Dr. Vogt, şunları anlattı:
“Cep telefonlarının okulda kullanımının kısıtlanmasının öğrencilerin duygusal sağlığı üzerine de olumlu etkileri olabiliyor. Öğrenciler arasındaki yüz yüze iletişimin artması, sosyal becerilerinin gelişmesine ve kişilerarası ilişkilerin kuvvetlenmesine yol açabiliyor. Ayrıca, cep telefonu dikkat dağıtıcı etken olarak ortadan kalktığında derslere daha fazla odaklanabileceklerinden ders başarıları artıyor ve bu durum özgüvenlerini artırabiliyor. Son olarak, cep telefonlarının sınıfta kullanımının kısıtlanması teknoloji bağımlılığı riskinin azalmasına da yol açabilir.”
Dr. Vogt, cep telefonlarının okulda kullanımının yasaklanması veya sınırlanmasının ergenlerin duygusal sağlığı üzerinde olumlu etkileri olacağını kaydederek, ancak okulların öğrencilere acil durumlar için alternatif iletişim yöntemleri sunması gerektiğini ifade etti.
“Okullarda cep telefonu kullanımının kısıtlanmasının ev ortamında öğrencilerin daha fazla cep telefonu kullanma olasılığını arttırabileceğinin altını çizen Dr. Vogt, “Ancak bu durum, evde cep telefonu kullanımının artması gerektiği anlamına gelmemeli. Öğrencilerin boş vakitlerinde ilgi alanlarına yönelik aktivitelere yönlendirilmesi, aile içi iletişimin sağlıklı olması ve ebeveynlerin cep telefonu kullanımı konusunda kurallar ve sınırlamalar belirlemeleri, öğrencilerin hem eğitimlerine odaklanmalarını hem de boş vakitlerini sağlıklı bir şekilde değerlendirilmelerini sağlayabilir.” dedi.
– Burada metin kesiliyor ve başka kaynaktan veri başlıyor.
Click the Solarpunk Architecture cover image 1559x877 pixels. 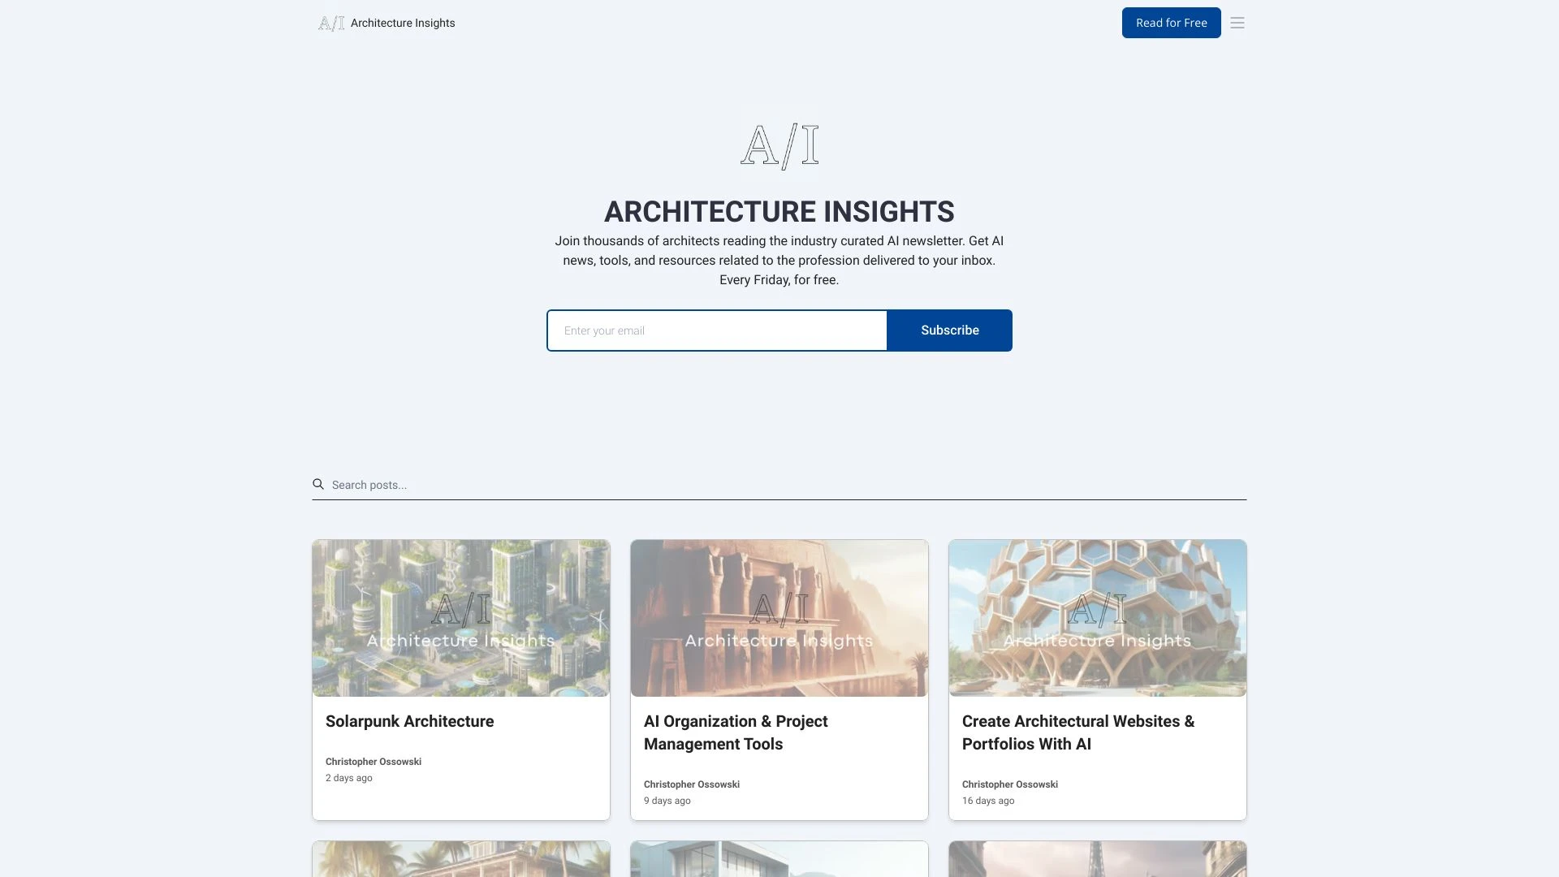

Bu kuralları ve sınırlamaları planlamadan önce her ebeveyn ilk olarak kendi davranışlarını dikkate alması gerektiğini de kaydeden Dr. Vogt, sözlerini şöyle tamamladı:
“Kendi telefon kullanımınızı sınırlayarak çocuklarınıza örnek olabilirsiniz. Çocuğunuza bu kuralların ve sınırlamaların nedenini açıklamak, uyku saatinden önce ve odaklanma gereken aktivitelerde cep telefonu kullanımını kısıtlamak, ekran süresini ayarlamak gibi stratejiler işinizi kolaylaştıracaktır. Tabii ki de her aile birbirinden farklıdır ve aile içi dinamiklere uygun stratejiler geliştirmek gereklidir.”